Interesting Infrequent Polling Use Case!

Hello! I have an interesting infrequent polling use case (~once an hour) that I’d like your advise on.

I’ll preface this with saying that I’ve read some other community threads and the recommended approach on infrequent polling implementation in the Typescript samples repository. That being said, I’m not sure the strategy of “implement polling within an activity, and let that activity fail benignly, retry, etc.” fits my use case. I could be wrong though.

So: our use case.

  1. We have a timer that waits X amount of time. If the time passes before an isCondition is true, we want to execute some business logic (a reminder) and continue waiting for isCondition to become true.
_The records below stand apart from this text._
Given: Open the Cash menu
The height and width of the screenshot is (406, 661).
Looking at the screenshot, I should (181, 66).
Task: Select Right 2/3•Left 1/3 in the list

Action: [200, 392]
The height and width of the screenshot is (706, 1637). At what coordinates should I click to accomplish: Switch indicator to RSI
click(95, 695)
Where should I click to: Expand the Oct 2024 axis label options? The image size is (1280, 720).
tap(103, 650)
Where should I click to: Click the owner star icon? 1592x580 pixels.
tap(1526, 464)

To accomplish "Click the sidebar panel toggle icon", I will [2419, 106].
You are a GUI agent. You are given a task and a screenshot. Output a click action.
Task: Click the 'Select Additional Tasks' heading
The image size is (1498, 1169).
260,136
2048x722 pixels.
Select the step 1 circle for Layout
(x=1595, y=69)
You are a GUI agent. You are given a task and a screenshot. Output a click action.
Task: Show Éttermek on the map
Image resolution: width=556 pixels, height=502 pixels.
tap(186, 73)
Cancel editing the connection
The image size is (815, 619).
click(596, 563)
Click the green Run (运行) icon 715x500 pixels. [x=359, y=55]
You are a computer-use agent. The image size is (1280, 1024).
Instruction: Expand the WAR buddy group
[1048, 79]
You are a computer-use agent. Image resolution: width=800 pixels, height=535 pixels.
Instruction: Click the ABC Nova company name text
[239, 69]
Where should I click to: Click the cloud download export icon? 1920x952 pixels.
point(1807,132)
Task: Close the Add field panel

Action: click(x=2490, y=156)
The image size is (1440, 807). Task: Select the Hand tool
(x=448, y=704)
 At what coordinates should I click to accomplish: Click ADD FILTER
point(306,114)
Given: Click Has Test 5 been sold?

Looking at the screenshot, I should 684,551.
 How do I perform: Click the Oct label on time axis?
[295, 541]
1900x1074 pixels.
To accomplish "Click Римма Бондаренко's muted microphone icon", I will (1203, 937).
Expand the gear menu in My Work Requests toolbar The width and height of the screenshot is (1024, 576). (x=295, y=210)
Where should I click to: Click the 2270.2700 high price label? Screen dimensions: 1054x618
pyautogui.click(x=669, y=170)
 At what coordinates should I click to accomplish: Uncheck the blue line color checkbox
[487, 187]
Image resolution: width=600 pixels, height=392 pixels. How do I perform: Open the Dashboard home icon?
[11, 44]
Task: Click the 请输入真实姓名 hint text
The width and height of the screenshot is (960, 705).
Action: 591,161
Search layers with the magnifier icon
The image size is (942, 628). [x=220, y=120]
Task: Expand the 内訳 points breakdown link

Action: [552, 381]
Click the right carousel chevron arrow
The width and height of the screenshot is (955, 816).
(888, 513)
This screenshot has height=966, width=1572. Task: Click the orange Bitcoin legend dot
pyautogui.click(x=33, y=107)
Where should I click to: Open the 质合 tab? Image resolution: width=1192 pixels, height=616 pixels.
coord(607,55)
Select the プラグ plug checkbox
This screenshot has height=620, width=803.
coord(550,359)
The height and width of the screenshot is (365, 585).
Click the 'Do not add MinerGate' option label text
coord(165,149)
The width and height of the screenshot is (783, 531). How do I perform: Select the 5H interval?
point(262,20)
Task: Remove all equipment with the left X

  2. isCondition can become true in two different ways:

  • Listening to a signal from a client, receiving that signal with an update handler, and, along with some other business logic, setting isCondition to true. This is implemented without any issue.

  • Polling an external service to see if a condition is true. If the results from this polling action returns true, we also want to set isCondition to true. This is where I’m not sure what the best pattern is to implement this business logic. Currently, I have:

    • An activity that pings the external service and sees if a condition is true
    • An async function that is called within the workflow itself, runs in the background, and implements a polling loop (using Temporal’s sleep functionality). I (think) I needed to do this so that the polling loop could directly affect the await condition(() => isCondition condition within the workflow itself.

Would this work? Am I missing anything about why this wouldn’t work? Is this a huge anti pattern, and can anyone think of a better way to implement this business logic, as I know this isn’t the recommended infrequent polling architecture discussed in other threads

Thanks in advance! @antonio.perez @maxim

Just had another idea from a colleague:

The original (simpler) conditional logic without the polling looked like this:
await condition(() => isConditionTrueVariable, timeUntilReminder)

To integrate the polling logic into this control flow, could you just do this?

await condition(() => { 
   const pollingResult = await myPollingActivity()
   return pollingResult || isConditionTrueVariable
}, timeUntilReminder)

Where “myPollingActivity” is implemented as suggested in the infrequent polling sample repository?

My biggest concern with the above is not really understanding how/when that T/F callback is invoked, and whether or not calling a polling activity WITHIN that callback is going to work as intended + expected.

Failing activity with a benign exception is the most scalable approach for infrequent polls.

That makes sense, and I’d prefer to set up infrequent polls with an activity!

However, would the code in my follow up comment work? Would I get the behavior I’m expecting if I await for my polling activity within the true/false condition callback?

I think the blocking condition is not a good pattern. I would await the tasks from the condition and the polling activities separately.

Hmm I see what you mean. But if I await the polling activities separately, doesn’t that mean I wouldn’t be able to use the result from the polling activity to interrupt/stop the condition call? I’d like the result of the polling activity to “short-circuit” the condition call before the “timeUntilReminder” is hit.

You can update a variable that the condition waits on when the activity completes.

Ohhh I see!

But for the polling variable that the condition will check and wait for, you let that run in the background?

So something like this?

isPollingResponseTrue = pollingActivityHere()

await condition(() => isPollingResponseTrue || isOtherConditionVariableTrue, timeUntilReminder)

Yes, assuming that

isPollingResponseTrue = pollingActivityHere()

runs in parallel to the condition

1 Like

That makes sense, thanks so much!

Hi Maxim, follow up question. Ran into some issues when actually implementing this. As you can see in the screen shots below, leaving the call to the polling activity like isPollingResponseTrue = pollingActivityHere() (trying to get it to run in the background, parallel to the await condition call) causes the following typing issues:

I included some context to give you an idea of what the business logic I’m trying to implement.

Obviously, these typing issues could be resolved by changing the call to the polling activity to const isBillPlatformInvoiceStatusPaid = await pollInvoicePaymentStatus(billPlatformInvoiceId, invoiceNumber), but at that point, I don’t think the call to the polling activity runs in parallel to the condition? Unless, when the polling activity fails with a benign application failure, it still allows for the Temporal workflow to check the condition?

Thoughts?

Interestingly, awaiting for the polling activity seemed to work (at least in a Temporal time skipping testing environment)! I was running into OOM errors (deployed on Render) when trying to implement it with the background thread method.